Haven Kimmel, author of A Girl Named Zippy — the best do-nothing memoir EVER — comes to Malaprop’s next week (March 9) to promote the paperback release of Zippy‘s sequel, She Got Up Off the Couch, and Other Heroic Acts from Mooreland, Indiana.

In a forthcoming interview with Xpress’ Hanna Rachel Raskin, Kimmel states her strong preference for her second memoir (the story of how her mother, Delonda, conquered poverty and depression to become an English professor). I disagree. While inspiring, the story of Delonda left me mostly indifferent. With all apologies to downtrodden wives trying to escape stultifying marriages to fulfill themselves, I have to say I found Couch a major downer. Zippy ends with the author’s broke parents conspiring to buy her a coveted Christmas gift. It’s an overwhelmingly poignant chapter that Kimmel executes without a drop of bathos.
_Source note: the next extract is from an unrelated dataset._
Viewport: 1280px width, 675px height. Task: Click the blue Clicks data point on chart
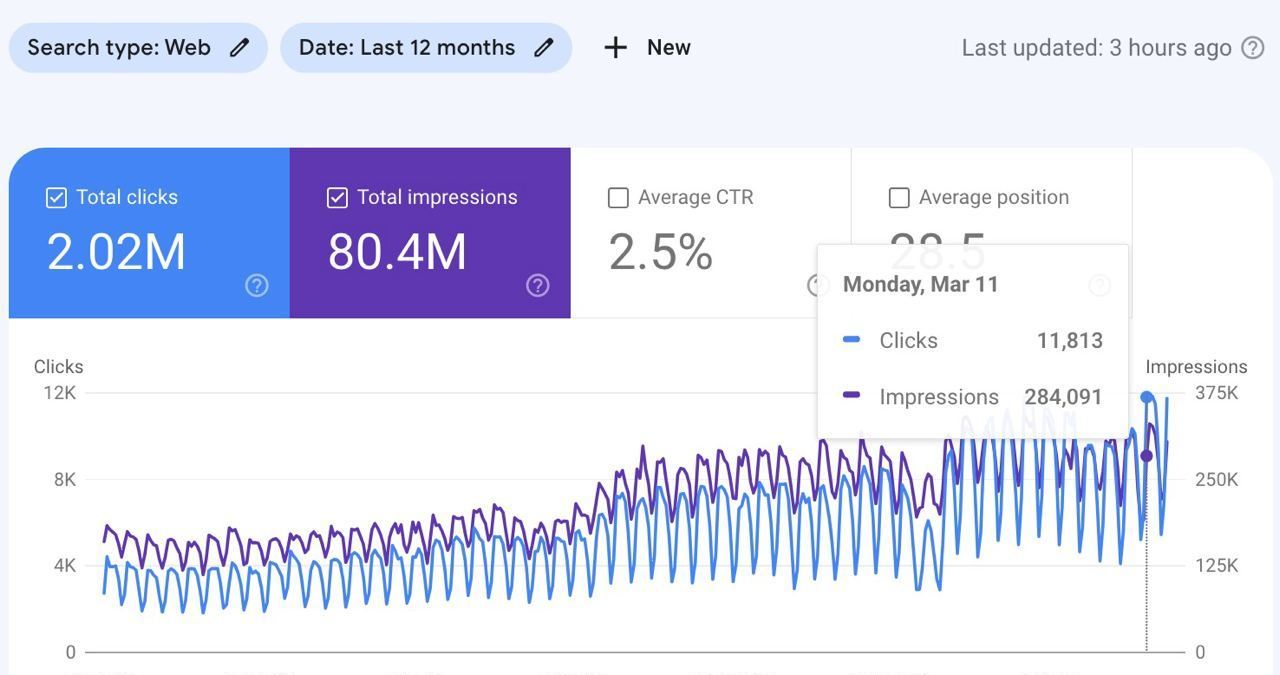pos(1147,397)
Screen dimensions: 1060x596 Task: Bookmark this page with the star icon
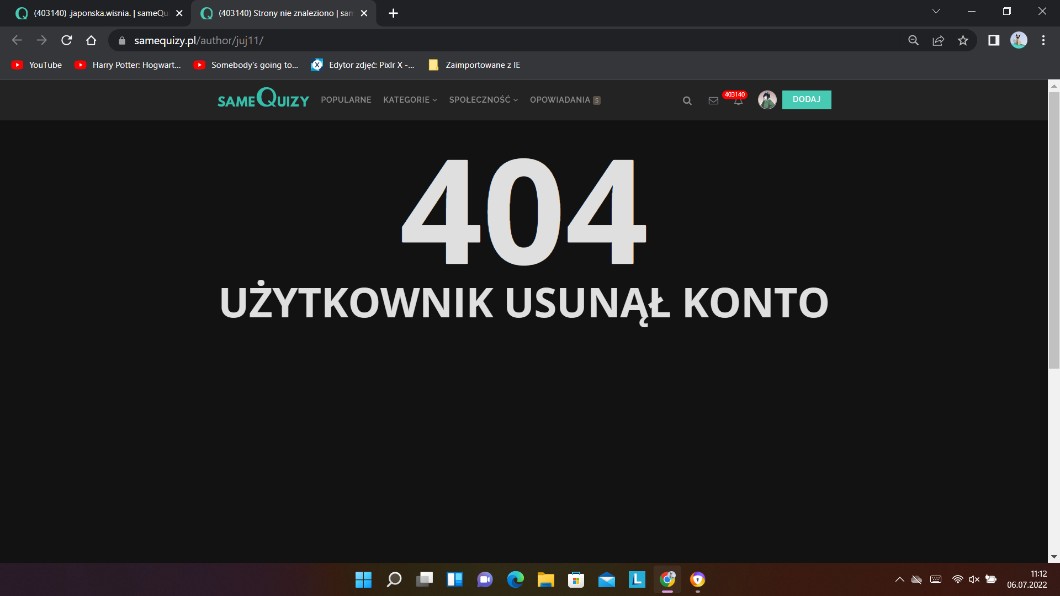point(963,40)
And while I can totally understand through Couch why Zippy’s parents’ marriage ended (what did that man do for a living?), somehow even Delonda’s emancipation didn’t soothe my sorrow over the disintegration of this so-memorably-rendered family. Feminists will hate me for this sentiment, I’m sure. I think, though, it has more to do with whether or not one’s parents have stayed together.

Did any other readers of Couch — specifically readers who come from divorced families — feel the same echo of loss?